Dive Brief:
- With 14 transactions in the second quarter of this year, health system mergers and acquisitions are still below recent historical averages from before COVID-19, according to a Thursday report from Kaufman Hall. Even so, revenue from the deals is the second-highest in recent years at $8.5 billion.
- A number of transactions involved sellers with revenues above $500 million, including a megamerger between Beaumont and Spectrum Health, with both Michigan-based companies notching over $1 billion in annual revenue.
- Health systems in general are shifting their focus from acquisitions of small, independent hospitals to regional partnerships, and for-profit chains are focusing on building strong regional markets and divesting hospitals outside their core scope of business, the report found.
Dive Insight:
The deals so far this year are certainly larger than this time last year.

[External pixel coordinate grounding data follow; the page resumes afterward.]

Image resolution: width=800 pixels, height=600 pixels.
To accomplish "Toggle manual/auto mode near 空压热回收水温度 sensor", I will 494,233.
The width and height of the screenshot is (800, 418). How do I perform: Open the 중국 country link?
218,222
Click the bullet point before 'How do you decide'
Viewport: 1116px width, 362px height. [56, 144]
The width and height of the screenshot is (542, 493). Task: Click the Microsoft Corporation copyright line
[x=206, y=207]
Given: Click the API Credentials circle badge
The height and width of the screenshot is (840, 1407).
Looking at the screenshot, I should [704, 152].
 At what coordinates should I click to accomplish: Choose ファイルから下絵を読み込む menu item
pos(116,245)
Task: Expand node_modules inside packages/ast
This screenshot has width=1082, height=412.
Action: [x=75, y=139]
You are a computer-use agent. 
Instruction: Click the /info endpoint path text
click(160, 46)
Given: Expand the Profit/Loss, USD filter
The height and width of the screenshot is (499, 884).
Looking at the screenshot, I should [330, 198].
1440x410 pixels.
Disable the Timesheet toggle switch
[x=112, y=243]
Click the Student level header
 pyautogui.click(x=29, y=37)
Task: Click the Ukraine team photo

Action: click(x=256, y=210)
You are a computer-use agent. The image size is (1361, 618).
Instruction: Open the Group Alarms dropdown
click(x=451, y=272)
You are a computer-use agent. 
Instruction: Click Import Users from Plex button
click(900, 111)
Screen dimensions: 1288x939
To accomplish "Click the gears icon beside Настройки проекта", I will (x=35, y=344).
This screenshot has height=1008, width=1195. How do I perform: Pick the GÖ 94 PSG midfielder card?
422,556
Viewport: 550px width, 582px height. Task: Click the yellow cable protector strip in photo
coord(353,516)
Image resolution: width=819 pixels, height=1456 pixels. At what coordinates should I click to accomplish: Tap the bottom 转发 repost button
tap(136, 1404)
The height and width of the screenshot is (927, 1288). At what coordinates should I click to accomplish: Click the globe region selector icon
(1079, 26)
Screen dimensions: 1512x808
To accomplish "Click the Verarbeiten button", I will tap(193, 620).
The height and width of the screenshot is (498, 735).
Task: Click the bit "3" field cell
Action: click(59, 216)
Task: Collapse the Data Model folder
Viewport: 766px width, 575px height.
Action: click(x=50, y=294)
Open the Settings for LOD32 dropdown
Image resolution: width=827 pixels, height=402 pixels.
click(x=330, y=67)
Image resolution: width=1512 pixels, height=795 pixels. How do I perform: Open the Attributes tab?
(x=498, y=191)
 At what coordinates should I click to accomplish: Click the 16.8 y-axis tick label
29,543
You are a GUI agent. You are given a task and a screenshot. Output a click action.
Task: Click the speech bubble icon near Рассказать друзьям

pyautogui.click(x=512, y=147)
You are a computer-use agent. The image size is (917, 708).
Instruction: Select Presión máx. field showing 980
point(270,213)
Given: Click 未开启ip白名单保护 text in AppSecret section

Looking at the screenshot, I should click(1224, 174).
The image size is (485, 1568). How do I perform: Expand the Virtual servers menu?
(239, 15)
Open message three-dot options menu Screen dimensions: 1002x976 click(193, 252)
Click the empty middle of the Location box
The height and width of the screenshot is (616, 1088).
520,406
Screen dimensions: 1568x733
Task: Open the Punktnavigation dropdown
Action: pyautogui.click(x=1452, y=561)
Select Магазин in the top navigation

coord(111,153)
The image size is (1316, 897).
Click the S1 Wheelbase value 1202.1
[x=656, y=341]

In the first two quarters of 2021, deal revenue was at $17.2 billion with 27 transactions, according to Kaufman Hall's report. During that same period last year, revenue was $17 billion with 43 transactions.
While Kaufman Hall expects the deals to continue, some could be challenged under the Biden administration.
On Friday, President Joe Biden announced he's issuing an executive order directing the Department of Justice and Federal Trade Commission to review and update hospital merger guidelines, citing rural hospital closures that have limited patient access to care and domination of the market from the largest health systems.
"Since 2010, 139 rural hospitals have shuttered, including a high of 19 last year, in the middle of a healthcare crisis. Research shows that hospitals in consolidated markets charge far higher prices than hospitals in markets with several competitors," the White House said in a press release.

HCA is planning to sell a fifth Georgia hospital — Redmond Regional Medical Center — to Florida-based Advent Health, according to the report.
In May, Piedmont Healthcare announced plans to acquire four Georgia hospitals from HCA, and later said it also planned to acquire University Health Care System and its three hospitals.The merger between Spectrum and Beaumont Health was a major one in the second quarter, though a significant portion of activity actually happened in the Southeast region. Georgia alone accounted for three transactions involving eight hospitals and about $1.5 billion in transacted revenue, according to the report.
And Tenet announced its selling five hospitals in Florida to Steward Health Care system.
Nonprofit systems were the acquirer in eight transactions, while for-profits were in two. Academic medical centers or university affiliates were acquirers in three and religiously sponsored systems were in one.
The focus on strong regional partnerships and market presence in part comes out of the pandemic, as the ability to share resources across certain geographies proved valuable during shortages, according to the report.
At the same time, "a robust regional market presence positions health systems to partner with health plans and local employers by offering the necessary scale for population-health-focused initiatives and cross-market access for employees at work and at home," according to the report.
Other Q2 deals include a planned merger between Mississippi-based Rush Health Systems and Louisiana-based Ochsner Health.
And the Medical University of South Carolina plans to buy three hospitals from LifePoint Health.
Average seller size by revenue was also up in the second quarter and well above historical averages at $604 million, the report found.